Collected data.
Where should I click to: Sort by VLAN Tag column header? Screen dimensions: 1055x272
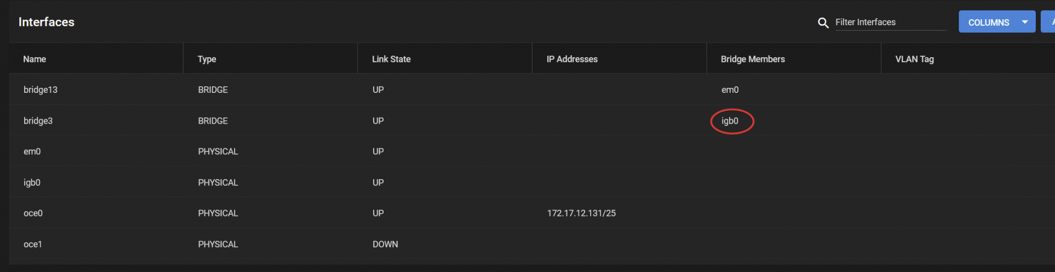pyautogui.click(x=914, y=59)
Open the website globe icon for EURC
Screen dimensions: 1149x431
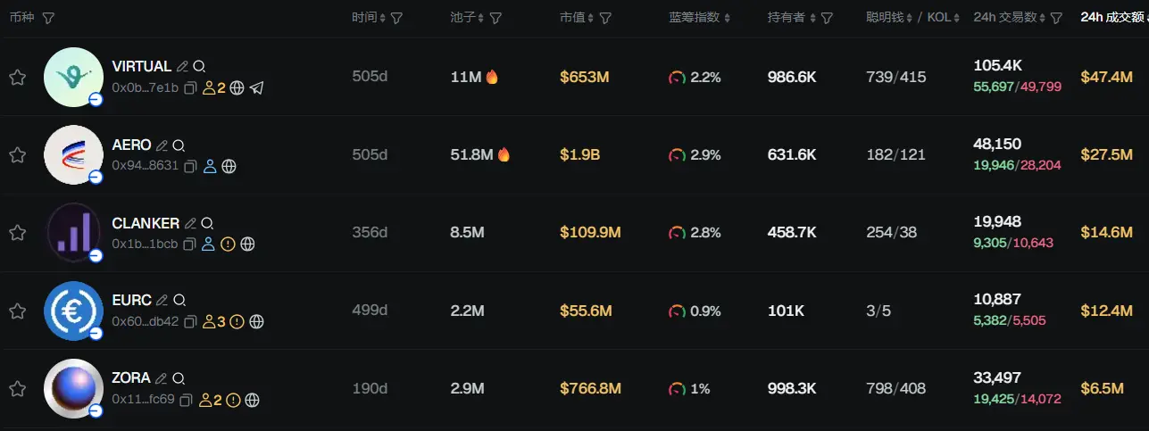point(256,321)
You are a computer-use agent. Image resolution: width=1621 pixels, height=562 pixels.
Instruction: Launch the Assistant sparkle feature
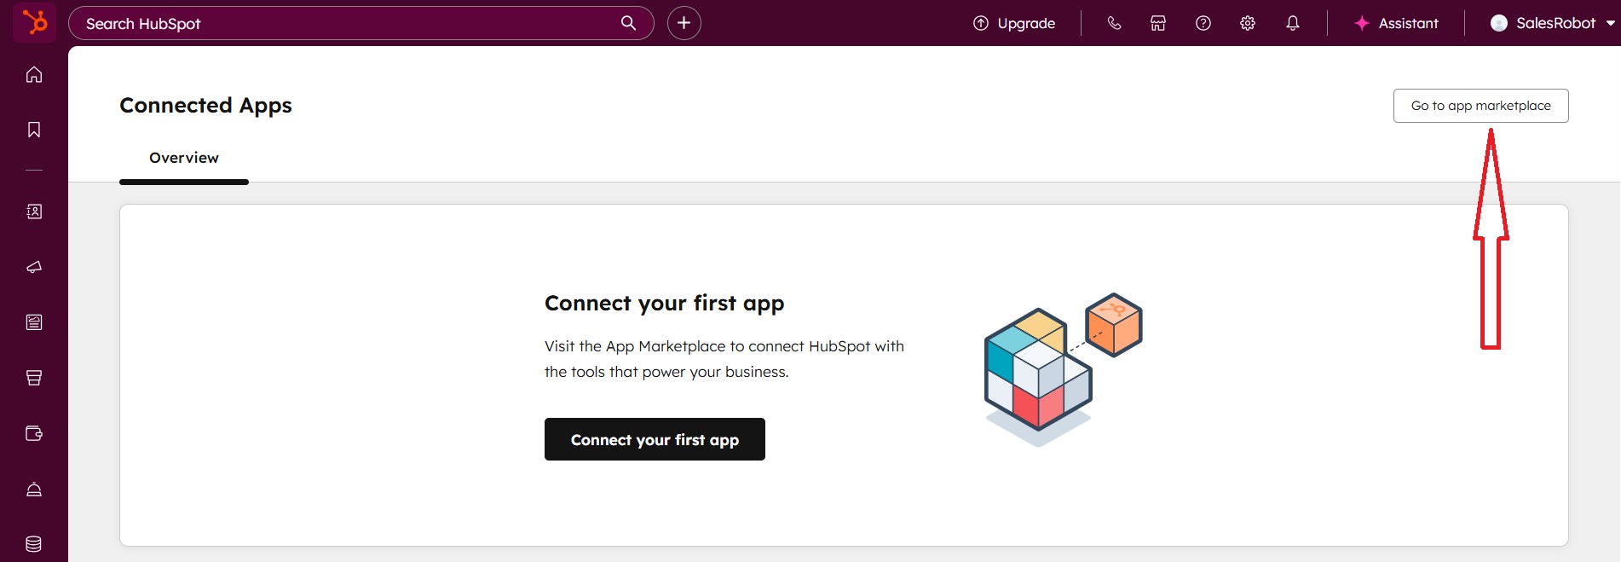pyautogui.click(x=1395, y=23)
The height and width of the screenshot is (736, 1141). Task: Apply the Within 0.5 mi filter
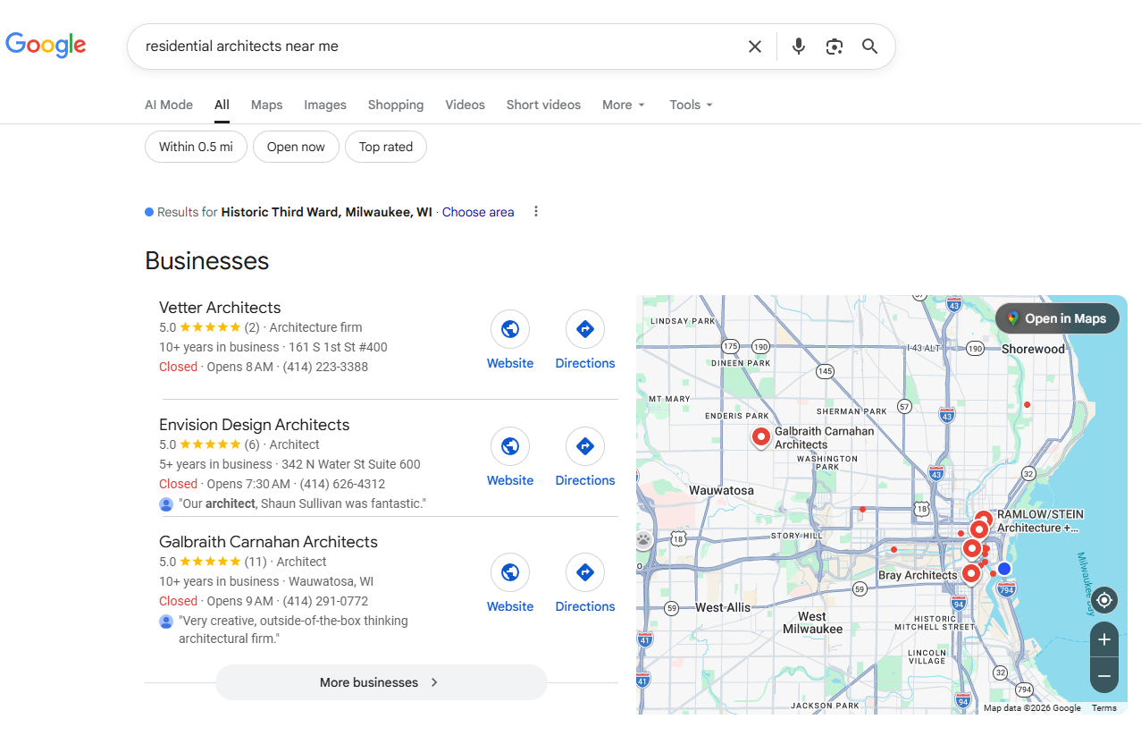[196, 147]
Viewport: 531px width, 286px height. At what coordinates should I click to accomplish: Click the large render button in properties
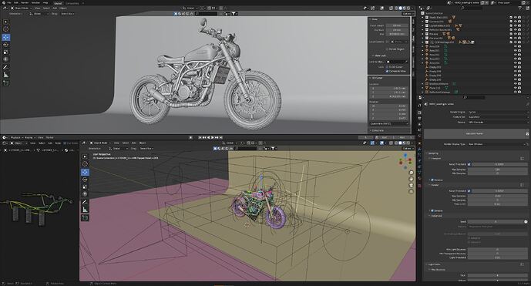(475, 133)
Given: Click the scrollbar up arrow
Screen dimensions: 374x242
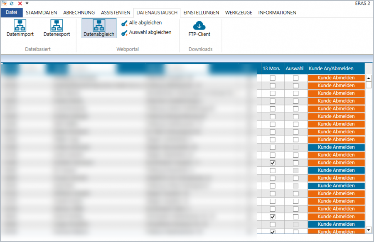Looking at the screenshot, I should (x=369, y=78).
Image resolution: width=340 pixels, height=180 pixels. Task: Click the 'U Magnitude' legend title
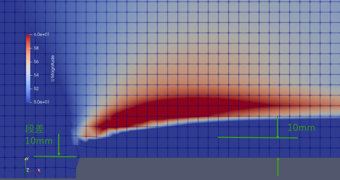[x=52, y=68]
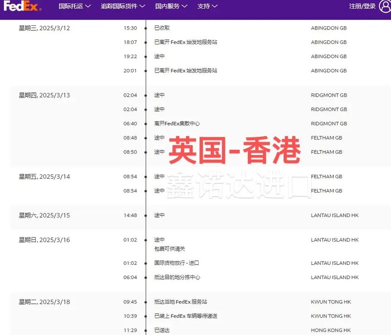Viewport: 391px width, 335px height.
Task: Click the HONG KONG HK location text
Action: pyautogui.click(x=330, y=330)
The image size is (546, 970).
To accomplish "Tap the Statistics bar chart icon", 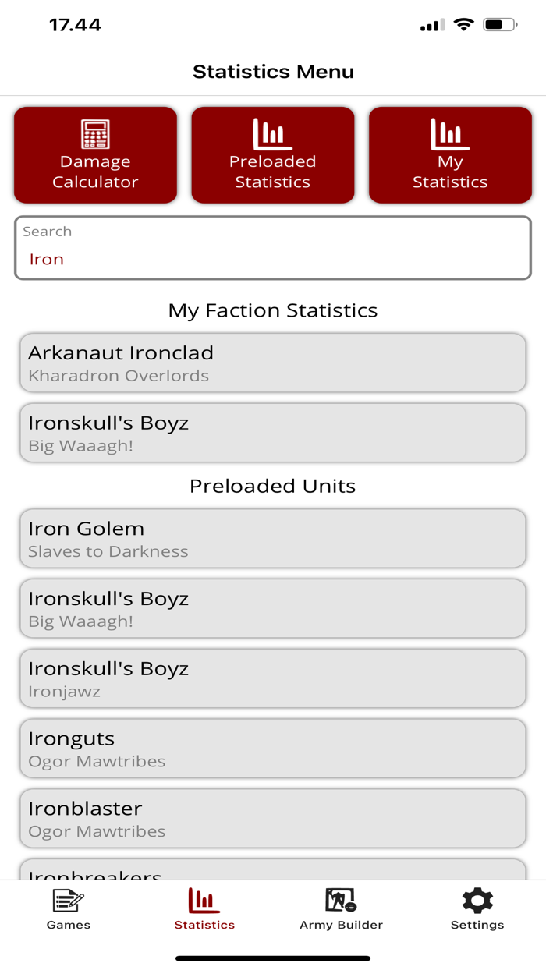I will click(204, 901).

What needs to be done.
Transcribe the entries from their first line to the line that holds "You are a computer-use", both included, and skip every picture.

Reply to the task.
Where should I click to: Sort by VLAN Tag column header? Screen dimensions: 1055x272
pyautogui.click(x=914, y=59)
Open the website globe icon for EURC
Screen dimensions: 1149x431
point(256,321)
You are a computer-use agent. Image resolution: width=1621 pixels, height=562 pixels.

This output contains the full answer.